Consultants from WSW Consulting, Western Spaces and Urban Rural Continuum presented a city‑commissioned comprehensive affordable housing study to the Columbia Falls planning board on a meeting that focused on data collection, outreach and timelines.
The consultants said the study will evaluate housing supply and demand across the income spectrum, examine commuting and regional market interactions (including Whitefish and Kalispell), and provide recommendations that align with Montana Senate Bill 382. "Affordable simply refers to household spending no more than 30% of their gross income on housing payment," said Wendy Sullivan of WSW Consulting, describing the study's working definition of affordability.
The consultants outlined a mixed approach of secondary and primary research. Secondary sources will include the U.S. Census and the American Community Survey; primary research will include stakeholder interviews and an online employer survey the team plans to launch in mid‑October and keep in the field through early November. "Employers in the community can be an excellent resource," Sarah McClain of Western Spaces said, asking the board to help distribute the online survey and provide contacts for large local employers and real estate professionals.
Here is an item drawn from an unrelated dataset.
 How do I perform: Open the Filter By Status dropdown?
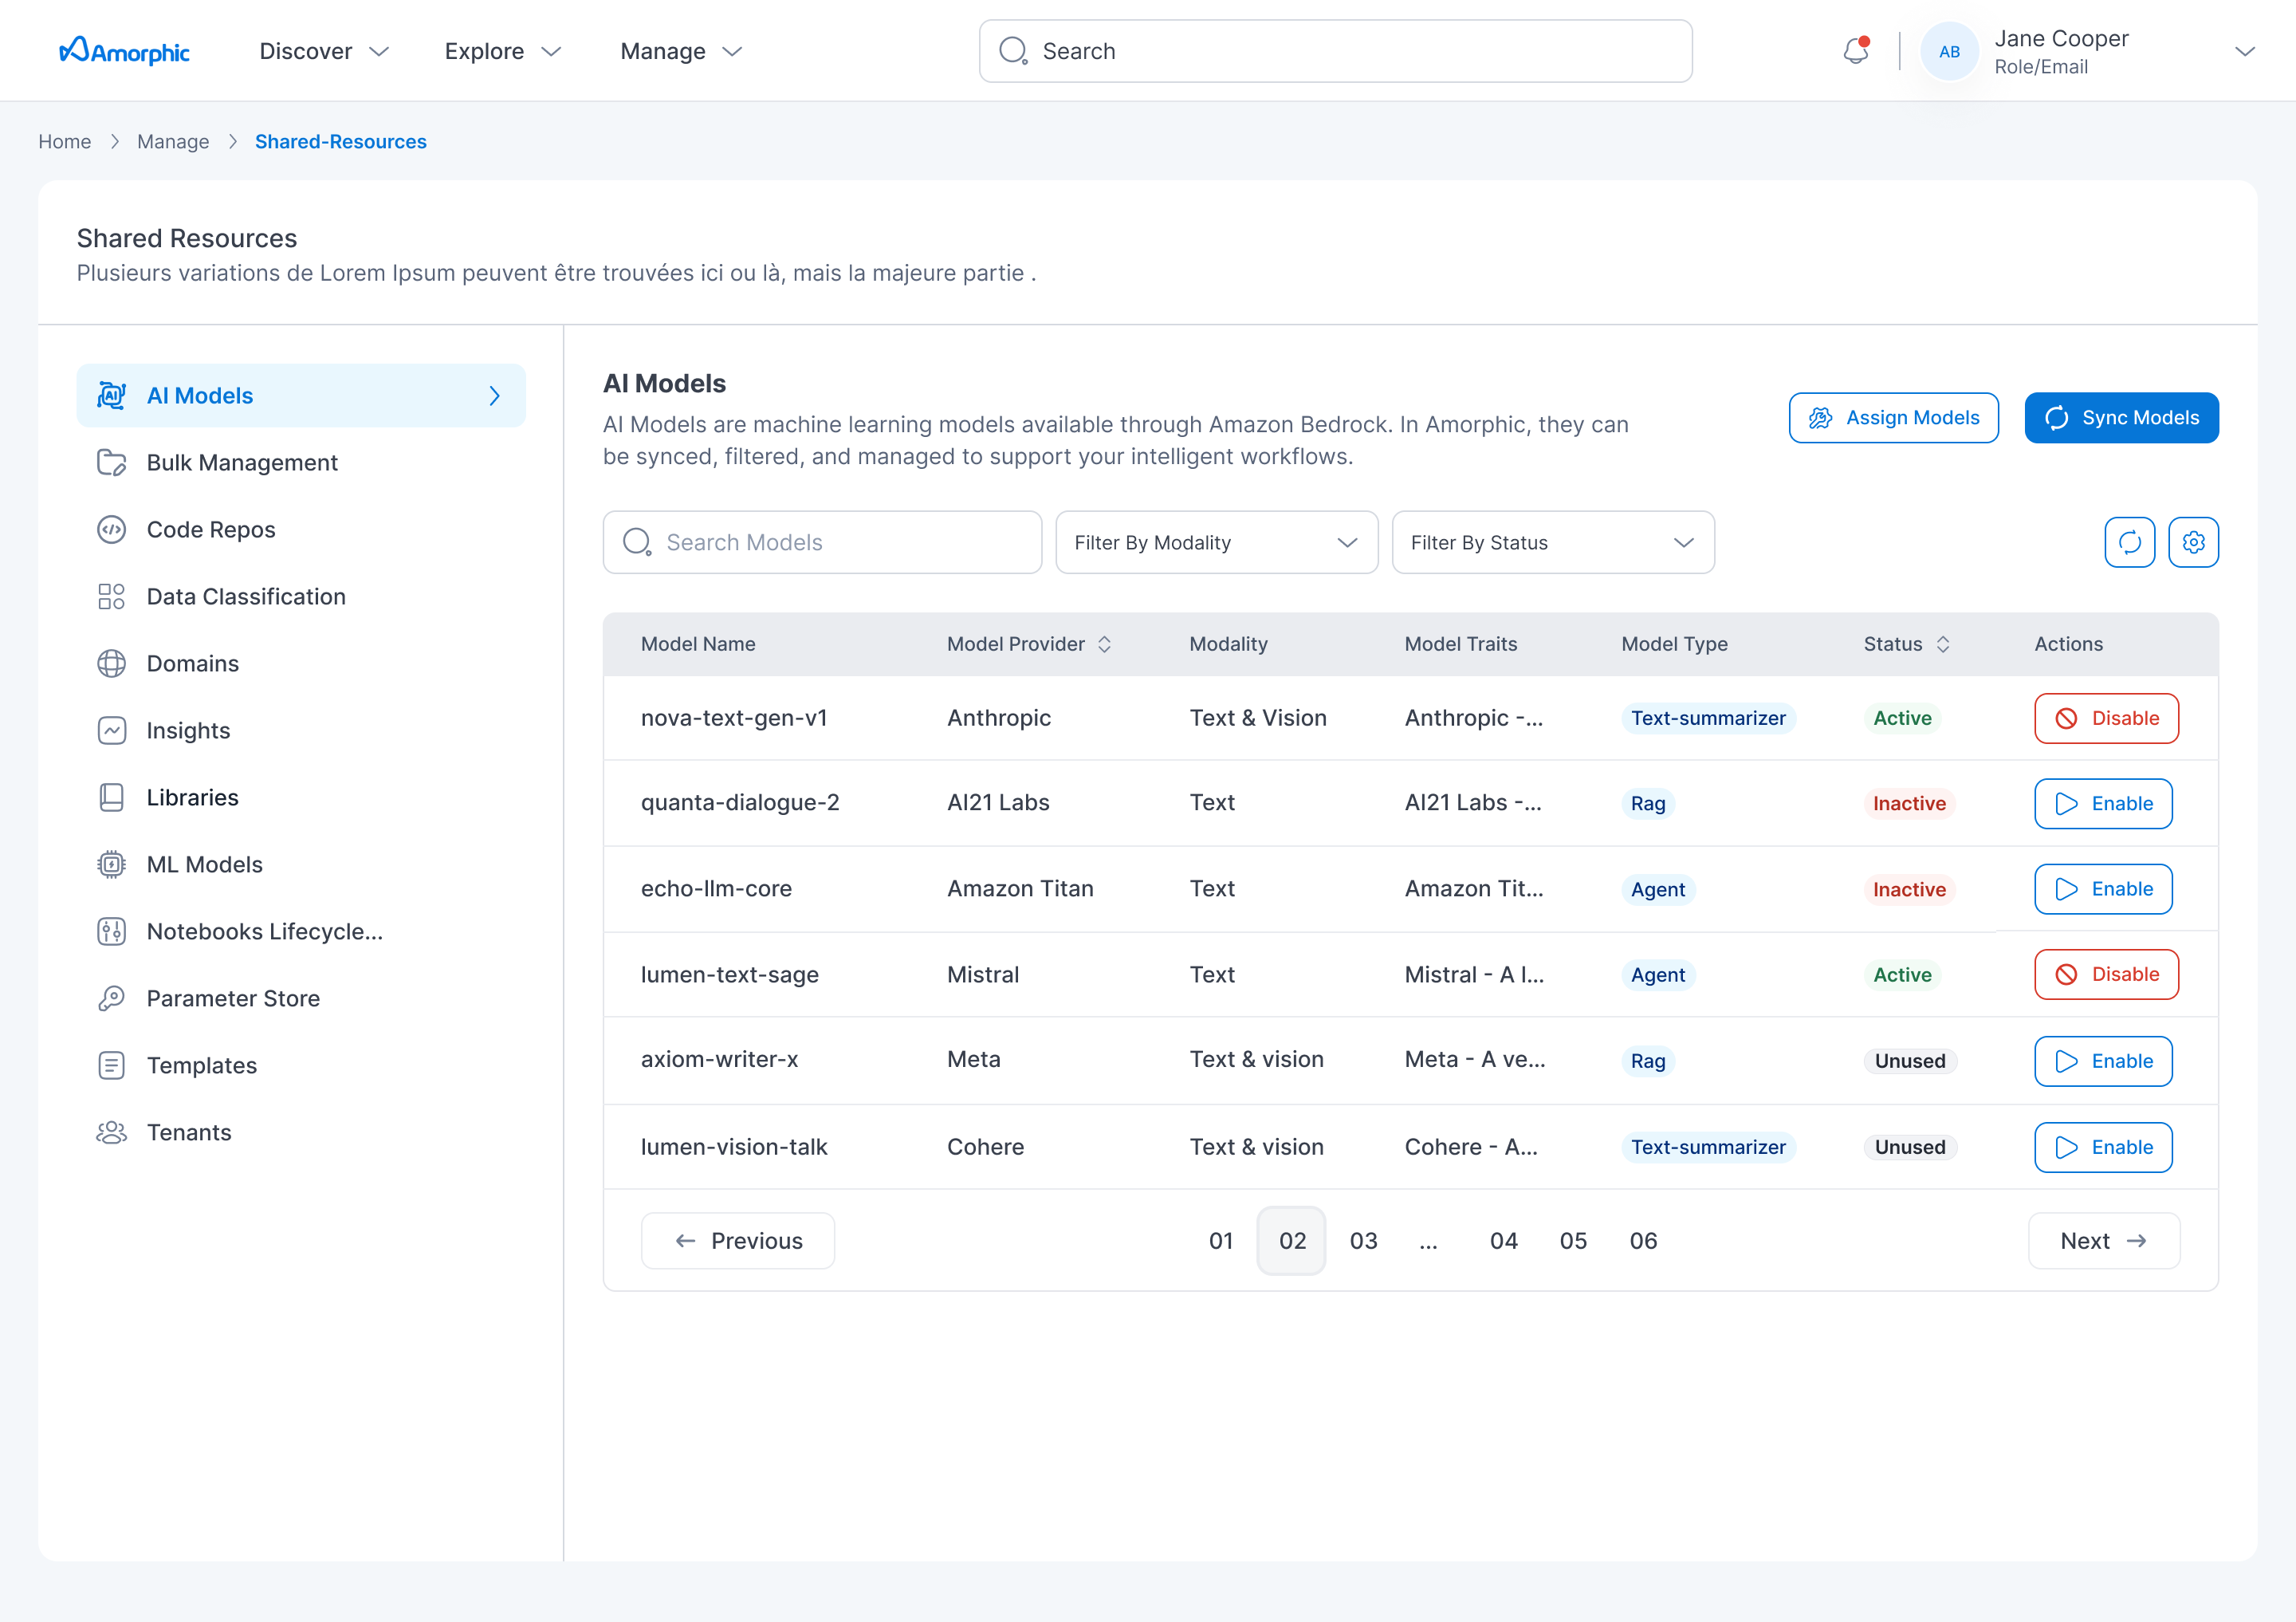pyautogui.click(x=1552, y=542)
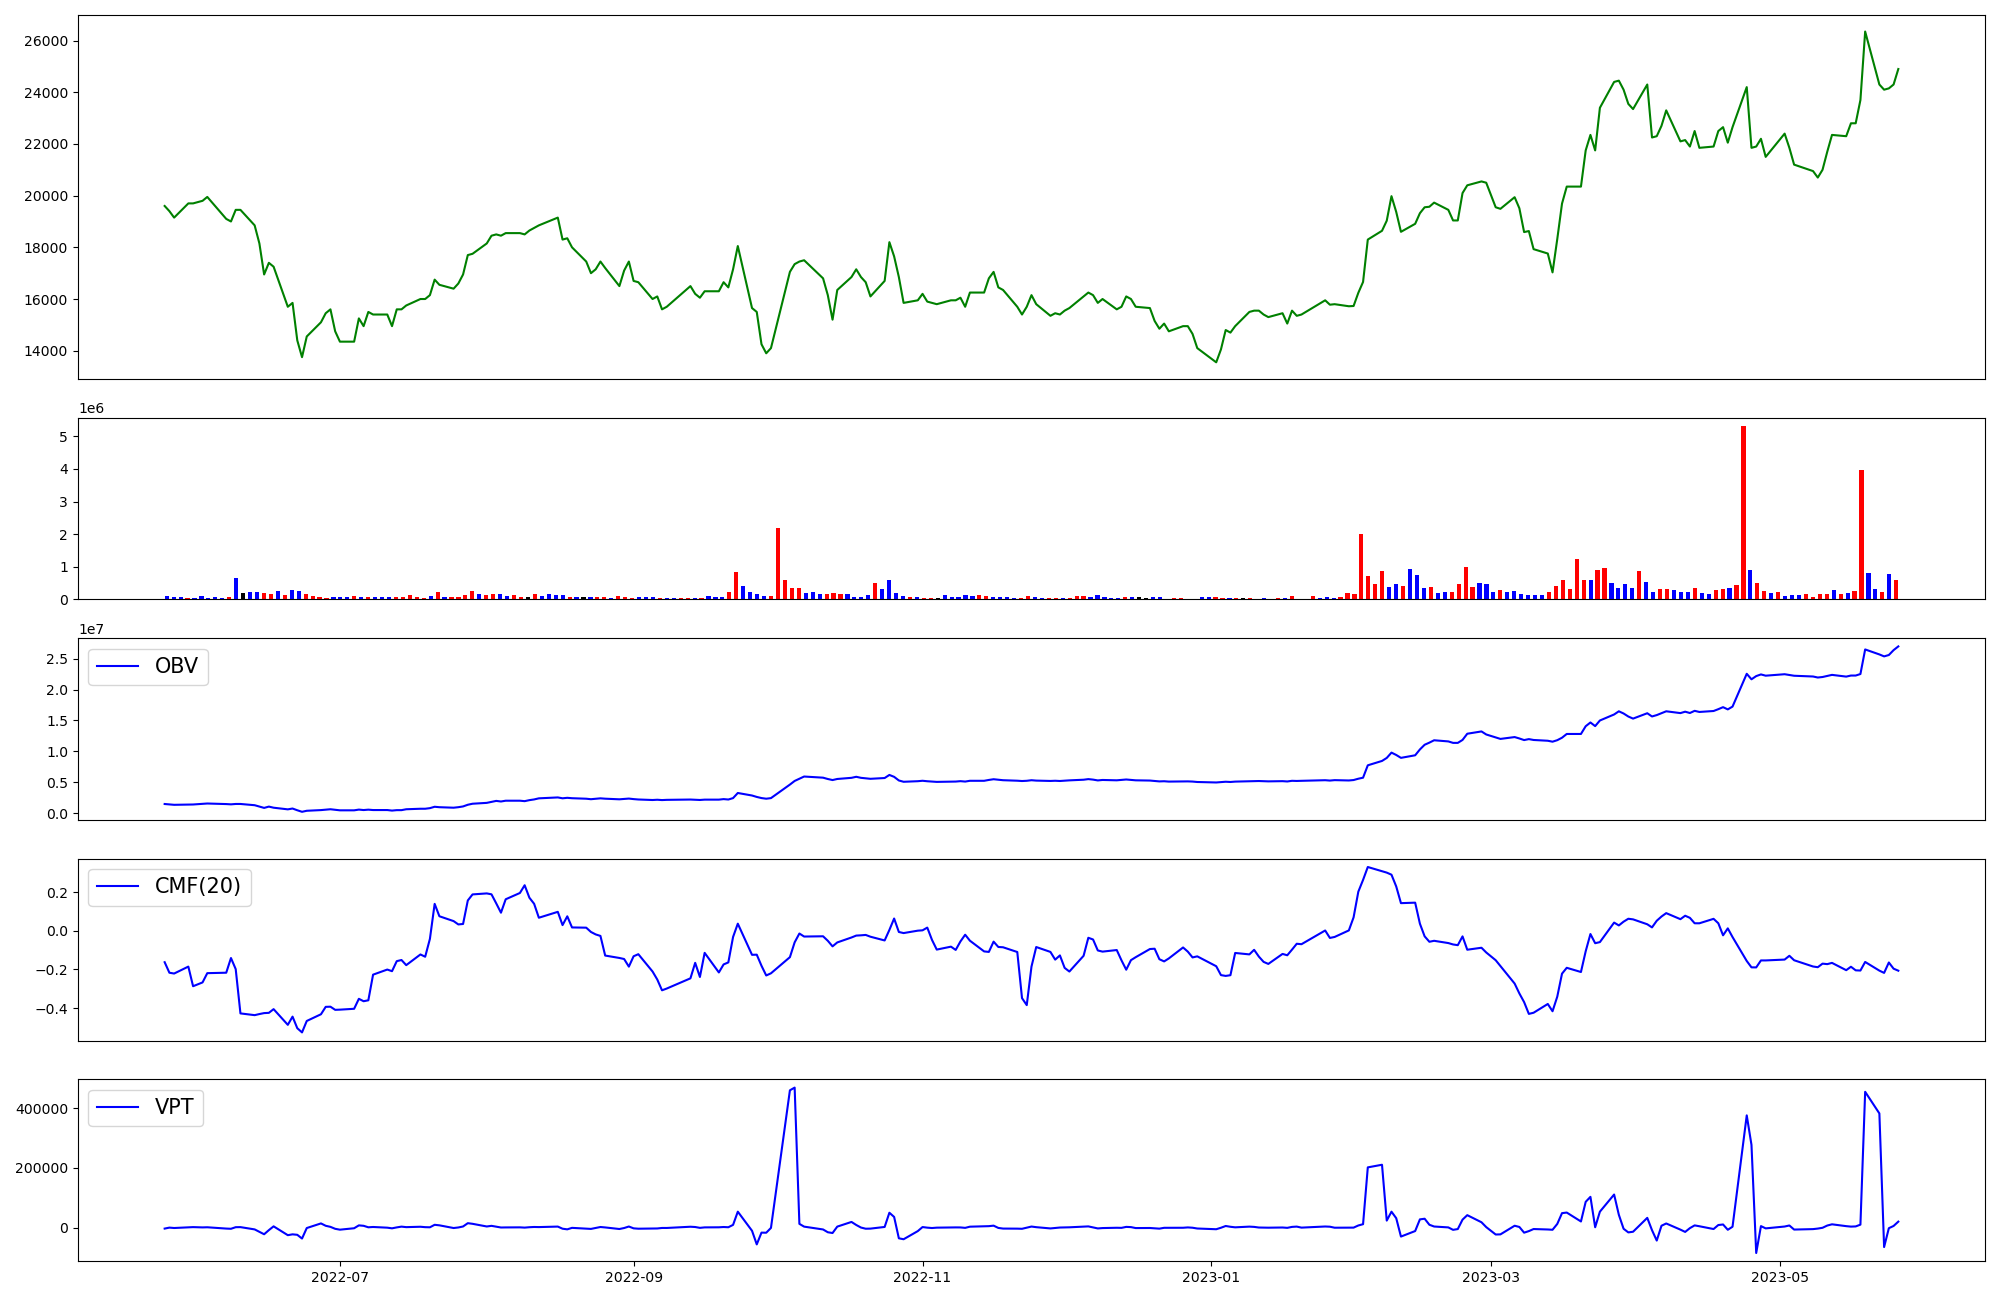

Board members and residents raised several scope questions the consultants said they will address. Commissioners asked whether the consultants will capture seasonal workers and short‑term rentals; Wendy Sullivan said seasonal employment and short‑term rental dynamics will be examined and that the team will attempt to match study boundaries with available ACS and state employment geographies. The consultants said the employer survey will target employers in the ZIP‑code area (59912) and that they will pair survey responses with secondary commuting data to understand cross‑community employment patterns.
Public speakers pressed for meaningful public involvement beyond employer outreach. Residents asked the team to: include second homes and short‑term rentals in the inventory, consider how added housing affects rents, incorporate mortgage‑lender perspectives, and reach out to federal and county employers such as the National Park Service and U.S. Forest Service. "I would like to see what the short‑term rentals and investment properties are doing to the market," said Mark Johnson, deputy commissioner. Several residents offered to participate in interviews and to assist with outreach.
Consultants listed key local data needs they had already obtained (building permits back to 2017 and vacant‑parcel mapping) and asked staff to provide additional items such as counts of restricted units, short‑term rental tallies and contact lists for interviews. They also noted practical limits: some adjacent areas fall under county jurisdiction and may require county or state data sources (for example, septic records). The consultants proposed completing analysis through January, issuing a draft report in February for board review, and presenting a final report in March or April.
City staff and consultants agreed on next steps: staff will post a portal on the city website for residents and employers to submit interview suggestions and contacts; the consultant team will circulate a draft employer survey to staff and board members for feedback and finalize it by early October. The planning board adjourned at the end of the meeting after those next steps were confirmed.
What happens next: the consultant team will collect the employer survey responses and stakeholder interviews, incorporate recently released ACS data into January analysis, and return a draft report for the board's review in February.